Merve; Katıldım sana.

 

Parla; Kızlar

 

Parla; ben bir şey yaptım.

 

Gizem; Noldu konuştunuz mu?

 

Fadime; Bok kokusu alıyorum hocam.

 

Merve; Allah'ın 99 adıyla başla önce...

 

Merve; Ne yaptın

 

Parla; ya ben bir şey yapmadım aslında.

 

Gizem; LAN

 

Gizem; SANA MI BİR ŞEY YAPTI O PİÇ

 

Fadime; Gizem sakin.

 

Parla; Sevgili oluruz dedi.

 

Merve; Hı

 

Gizem; ney

 

Fadime; Sıçma

 

Gizem; Ne sevgilisi

 

Gizem; kimlen

 

Merve; Parla öncelikle sakin ol ve o telefonu sakince yere bırak.

 

Parla; Ya durun

 

Fadime; Boku yedik

 

Gizem; Parla noldu dökül çabuk

 

Parla; Ya ben dedim size bu embesilden iş çıkmaz diye

 

Parla; Okulda dedikodu var senin ve benim sevgili olduğumuzu söylüyorlar dedim.

 

Parla; Çok caz yapma sevgili oluruz dedi.

 

Parla; Mal mı bu

 

Gizem; Tamam ikisi de midesizmiş onu anladık en azından.

 

Merve; Hasan ve Tuğkan vs atarsa Hasan alsın

 

Merve; Midesizliğin bu kadarı.

 

Fadime; Sen, onun eski arkadaşının, eski sevgilisinin???

 

Fadime; Erkekler arasında kız işleri böyle mi dönüyormuş lan

 

Fadime; Kansızlık desen var.

 

Parla; Ve bir şey daha var

 

Gizem; Söyle

 

Parla; Okul çıkışı cidden büyük bir kavga olacak.

 

******

 

"Sevgili oluruz, olur biter."

 

Zihnimde, anlamak istemediğim ama anladığıma küfürler ettiğim şey dolanırken şaşkınlığımı o da gayet iyi fark etmiş gibiydi.

 

Bileğini tuttuğum elimi hızla geri çektiğimde gözlerim direkt olarak koyu kahve gözleri üzerindeydi. "Ne diyorsun farkında mısın?" Midesizlik desen vardı arkadaş.

 

Yemin billah olsun vardı.

 

Bu kadar da düşmez dedikçe daha da düşmesi beni de utandırıyordu fakat kendi hiç utanıyor gibi değildi.

 

Benimle göz göze gelebilmek için biraz eğildiğinde tekrar yerinde doğrulup bana üstten bir bakış attı. "Duydun Sarı."

 

"Bu kadar da değil dedikçe o kadarını yapıyorsun." Yüzümü ekşitmeden edemedim. "Senin yanına gelende kabahat."

 

Koridordan gelen öğrenci sesleri yavaş yavaş çoğalırken Tuğkan ise umursamaz bir şekilde kapıya doğru ilerledi. "Sana, sorunu ortadan kaldırmak için bir neden veriyorum Sarı." Kapının koluna uzanmadan önce dönüp tekrar bana baktığında bakışlarında herhangi bir değişiklik görememiştim. "Hala konuşup duruyorsun."

 

Tamam, ilk soru şu;

 

Tuğkan gerçekten mal mı yoksa mal taklidi yapan bir salak mı?

 

"Kafan iyi mi senin?

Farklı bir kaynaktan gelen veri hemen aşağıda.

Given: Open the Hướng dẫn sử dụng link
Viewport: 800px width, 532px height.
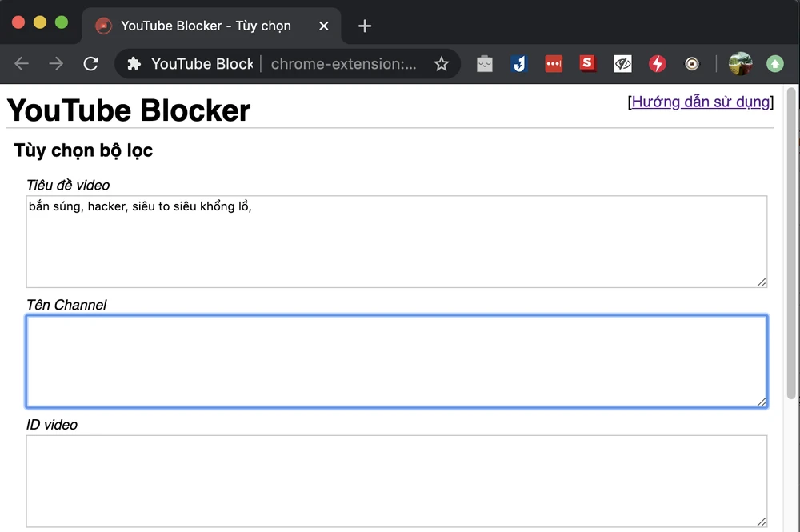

Olayları anlamamakta ısrar mı ediyorsun yoksa gerçekten salak mısın Tuğkan?" Yavaş yavaş bedenime yüklenen sinir ve stres sesime de yansıyor gibi görünüyordu.

 

Gözleri hala üzerindeyken bir elini cebine atıp telefonunu çıkarttı. "Hasan'dan korktuğunu bu kadar belli etme Sarı." Diğer eliyle kapıya uzandığı sırada dışarıdan, bizim sınıfta olan birkaç kişinin sesi duyuldu.

 

"Hala Hasan diyor ya!" Sinirle saçlarımlı kulağımın arkasına atarken ona karşı birkaç adım attım.

 

Okulda gizli gizli konuşamayacağımız gerçeği, kapının ardında bizi bekliyor gibi görünüyordu.

 

Karşısına dikildiğimde kesinlikle sakinlikten uzaktım. "Bu normal mi sence? Hasan diye takıldın kaldın! Sana, ikimiz arasında bir şeylerin olduğunu düşündüklerini söylüyorum."

 

Elinde ki telefonu çalmaya başladığında gözlerini benden çekip telefona döndürdü. Birkaç saniye sonra ise yüzünde sakinlikten uzak ama alaya oldukça yakın bir sırıtma yerleşti.

 

"Aa, bak Hasan arıyor beni de." Telefonu bana doğru gösterdiğinde birkaç saniye ekranda yazan yazıya baktım.

 

Orospu Çocuğu yazısı ile tekrardan bakışlarımı Tuğkan'a çevirdim. "Konuştu mu seninle? Hesap sordu mu sana? Belki üstüne yürümüştür." Sesinde ki alay yükselirken dışarıdan da birkaç kişinin kapıyı zorladığını işittim. "Dedin mi ona, Tuğkan yaptı her şeyi diye? Anlatmış olman gerekir değil mi?" Ona hiçbir tepki vermediğimde yüzünü buruşturdu.

 

"Anlatmadın mı yoksa Sarı?"

 

"Bilerek yapıyorsun." Dedim en sonunda. İçimde, ona karşı hissettiğim tek şeyin nefret olduğunu anlamıştım. Benimle dalga geçiyordu resmen. "Hasan'a olan düşmanlığından dolayı bana sataşıyorsun."

 

Sözlerim onu şaşırtmış gibi kaşları yalandan bir şekilde havalandı. "Hayal gücün beni bitirdi be Sarı." Telefon en sonunda sustuğunda yüzüne ciddi bir ifade yerleştirdi.

 

"O zaman neden benimle uğraşıyorsun? Amacının olmadığını mı söylüyorsun bana? Onca şey yaptıktan sonra mı?" Sesimin artık koridora kadar gittiğini fark edebiliyordum ki dışarıdan gelen sesler de kesilmiş görünüyordu. "İkiniz de hayatımın içine ettikten sonra bana bir sebebinin olmadığını mı söylüyorsun?"

 

"Kişisel meselem." Bana karşı olan bakışları artık alaylı değil de gerçekten ciddiyete bürünmüş bir şekildeydi. Sinirli ve kasvetliydi Tuğkan.

 

Kişisel meselesini neden bana da taşıyordu o halde? "Parla," Koridordan gelen, bizim sınıfta ki kızların birine ait ses ile ikimiz arasında bir suskunluk oluştu. "içeride kim var? Açar mısın kapıyı?"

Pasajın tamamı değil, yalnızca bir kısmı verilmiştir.